Task list ->
(1) Duplicate the passage of the excerpt on workplace bots that begins with the words "11. Humblebot" and ends with "is onto something.".
(2) According to the excerpt on workplace bots, by how much does offering a survey in Slack boost participation rates compared with email or web?

Have fun while working
10. Diggbot
Rather than using an RSS feed to curate your daily reads, let a bot do the work. Diggbot uses all the curating power of Digg—which aggregates 10 million RSS feeds and collects 40 million link-containing tweets a day—to deliver trending content and articles on topics you want to read. Among other options, you can get a twice-daily collection of links, or you can search for content to read by topic or publisher.
11. Humblebot
Sometimes it’s hard to be nice at work. Maybe you didn’t get enough sleep, you have a big deadline looming, or you just don’t like your job very much. Humblebot will help you to rebalance and to be kind to your co-workers by sending you a suggestion every morning to do something day that promotes humility. A couple of examples include, “Send someone a thank you note today,” and, “Use the response ‘I’d be honored’ when someone asks you to help them or do something with them today.” Multiple studies have found a link between gratitude and well-being, and we think this bot is onto something.
12. Polly
Real-time information requests are more likely to get responses and, according to Polly, offering a survey in Slack boosts participation rates by more than 30 percent versus email or web. With this bot, you can quickly create single- or multiple-question polls and even schedule recurring polls. Polly has all kinds of productivity uses like reaching consensus on a decision or getting feedback on a project, you could also use the bot to find out what kind of music people want to hear on Friday afternoon or where to host the holiday party. The bot tracks trends, segments poll data and offers built-in survey templates on different topics.

Dataset content ->
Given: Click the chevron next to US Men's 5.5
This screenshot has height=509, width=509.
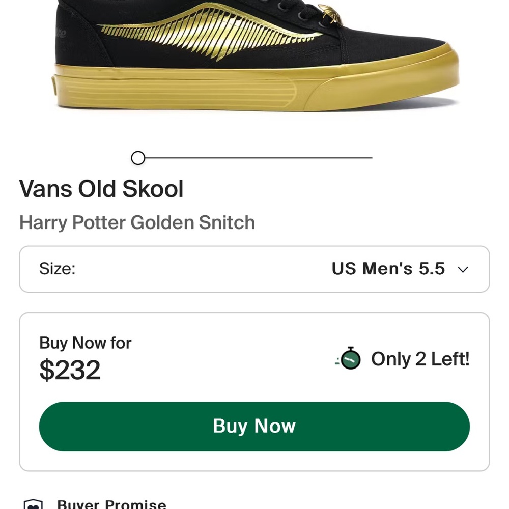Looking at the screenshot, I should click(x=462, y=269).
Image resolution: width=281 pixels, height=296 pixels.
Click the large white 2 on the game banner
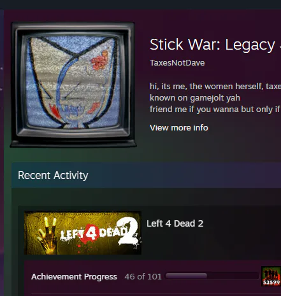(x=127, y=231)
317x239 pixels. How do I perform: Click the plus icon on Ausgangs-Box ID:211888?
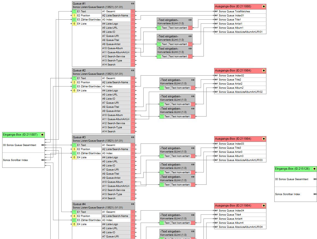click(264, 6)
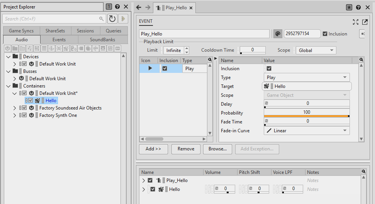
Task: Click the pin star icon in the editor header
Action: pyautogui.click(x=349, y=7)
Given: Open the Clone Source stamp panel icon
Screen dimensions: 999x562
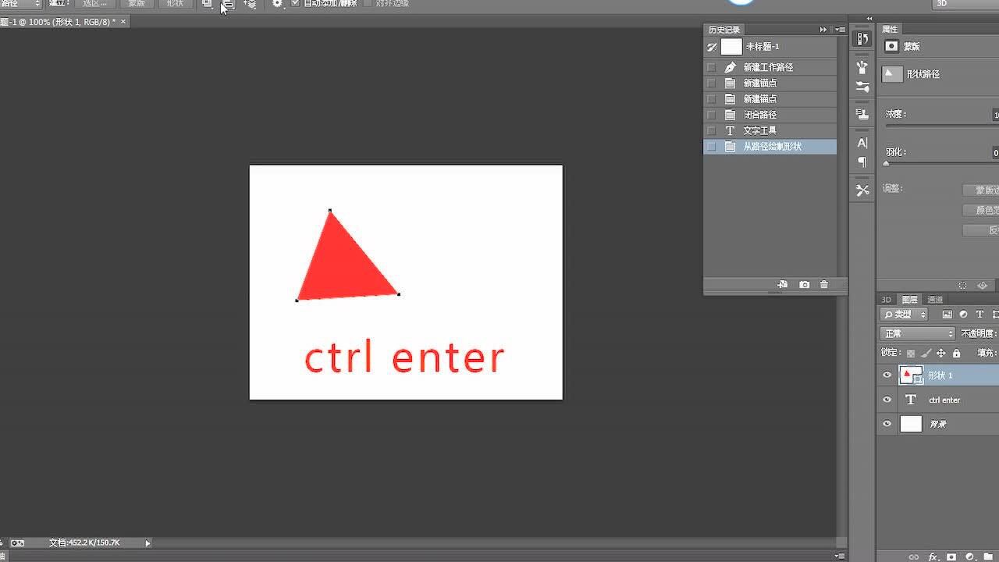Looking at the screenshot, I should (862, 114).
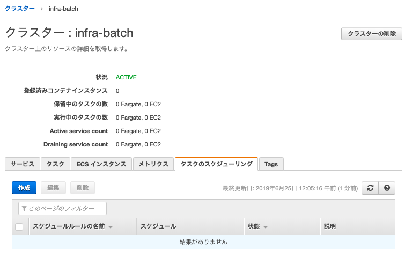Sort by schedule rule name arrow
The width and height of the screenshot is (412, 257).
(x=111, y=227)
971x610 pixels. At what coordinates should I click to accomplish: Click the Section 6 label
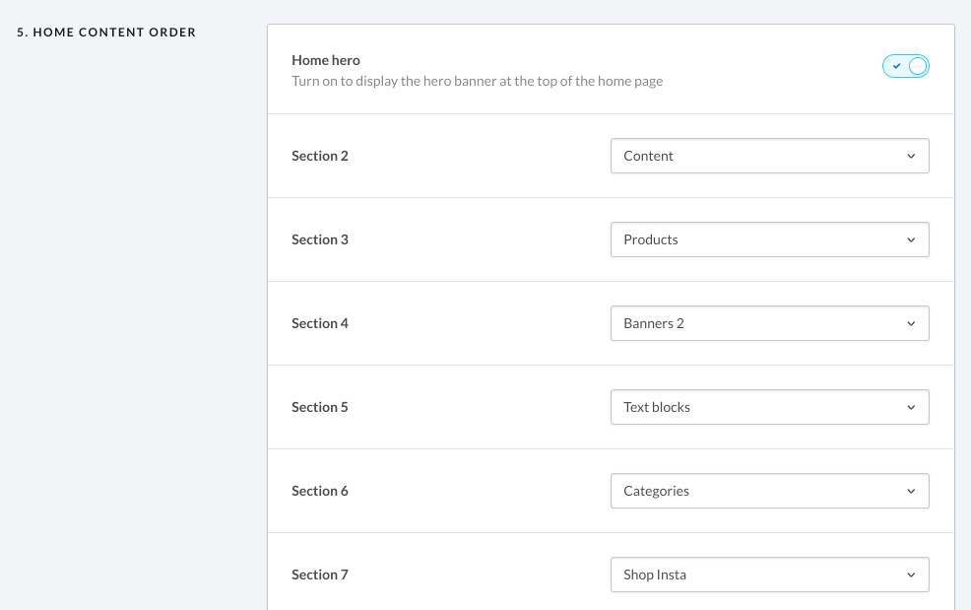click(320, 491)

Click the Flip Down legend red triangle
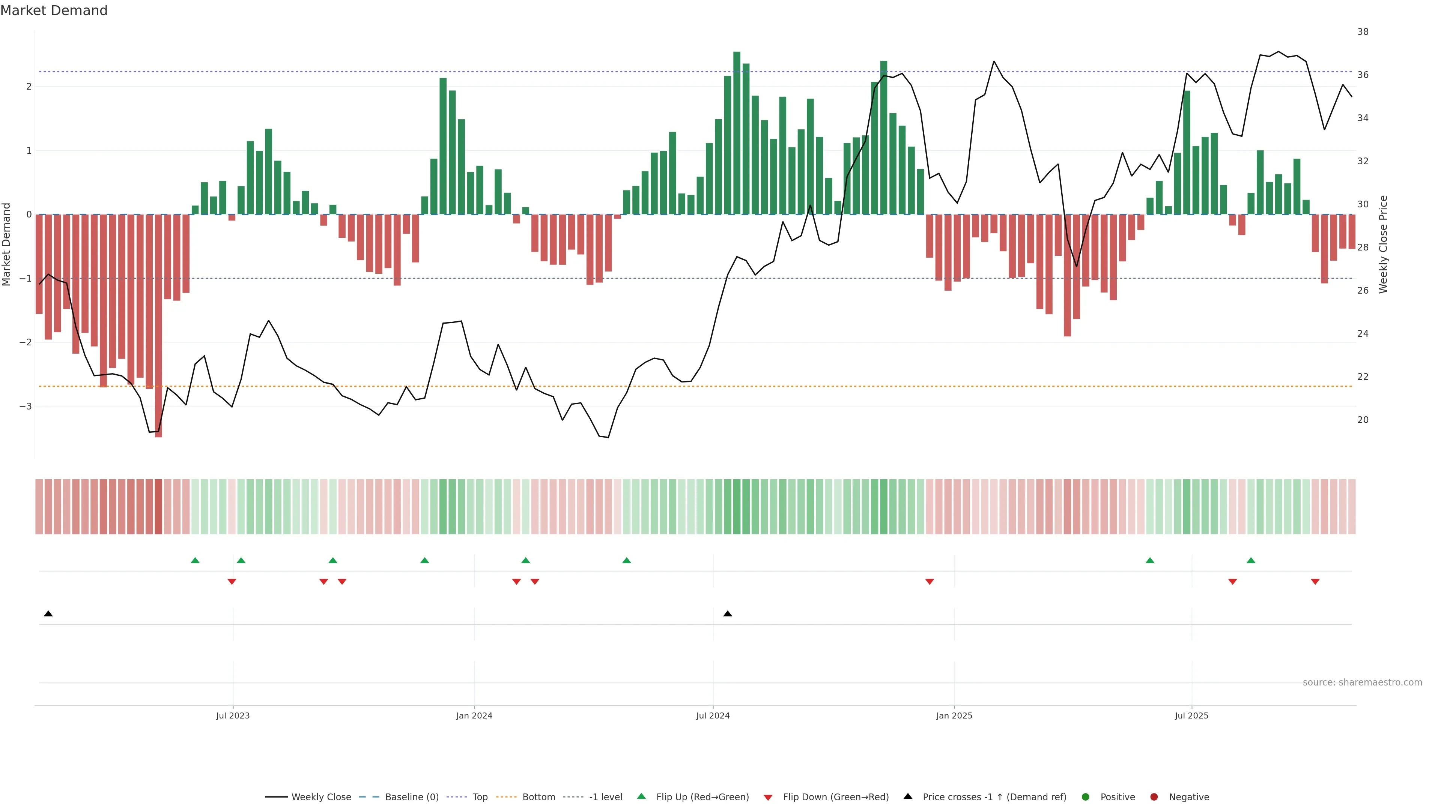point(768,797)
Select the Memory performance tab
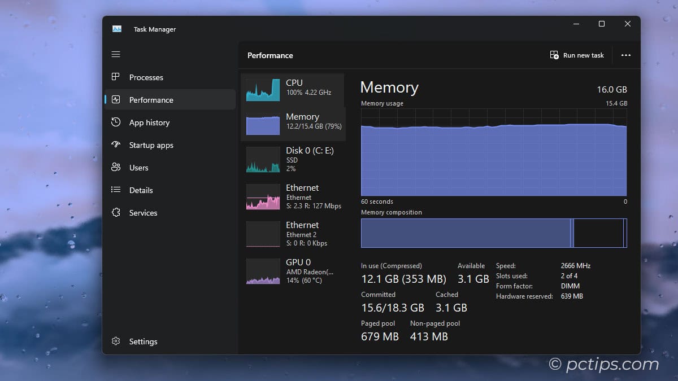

Completed exercise ->
(1)
11. Humblebot
Sometimes it’s hard to be nice at work. Maybe you didn’t get enough sleep, you have a big deadline looming, or you just don’t like your job very much. Humblebot will help you to rebalance and to be kind to your co-workers by sending you a suggestion every morning to do something day that promotes humility. A couple of examples include, “Send someone a thank you note today,” and, “Use the response ‘I’d be honored’ when someone asks you to help them or do something with them today.” Multiple studies have found a link between gratitude and well-being, and we think this bot is onto something.

(2) By more than 30 percent.